German electoral alliance

The Brunswick State Electoral Association (Braunschweigischer Landeswahlverband, BLWV) was a regional electoral alliance active between 1918 and 1922 in the Free State of Brunswick during the Weimar Republic.

==History==
The Association was founded in 1918 by August Hampe as an alliance of conservative bourgeois parties, consisting of the German People's Party (DVP), the German National People's Party (DNVP) and the Welf–oriented Brunswick Lower–Saxon Party (Braunschweigisch-Niedersächsische Partei, BNP). The alliance contested the December 1918 Brunswick state election and finished second, receiving 26% of the vote and winning 16 seats in the 60-seat Landtag.
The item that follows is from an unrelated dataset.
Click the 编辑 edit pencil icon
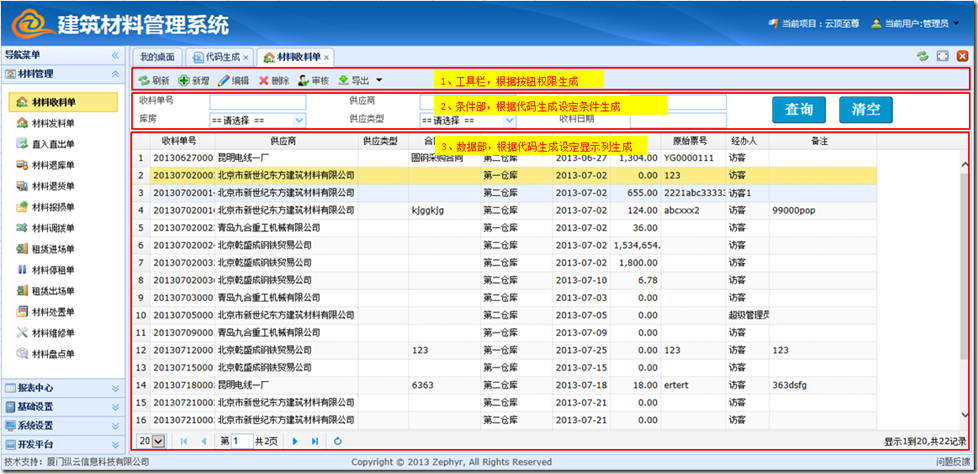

In the federal elections on 19 January 1919 the Association finished third in Brunswick with 23% of the vote. However, this only represented 0.2% of the national vote and the alliance won only one seat in the Weimar National Assembly, taken by Hampe.

This was followed by the 1920 Brunswick state election, in which the Association emerged as the largest faction, receiving 37% of the vote and winning 23 seats. In the next state election in 1922 the Association, now also including the Völkische Party, remained the largest, receiving 38% of the vote and retaining its 23 seats.

The Association continued to function as a parliamentary group in the Landtag until 23 May 1922, when it split into the two parliamentary groups, DVP–Wirtschaftsverband (Economic Union) and Bürgerliche Vereinigung (Civil Association).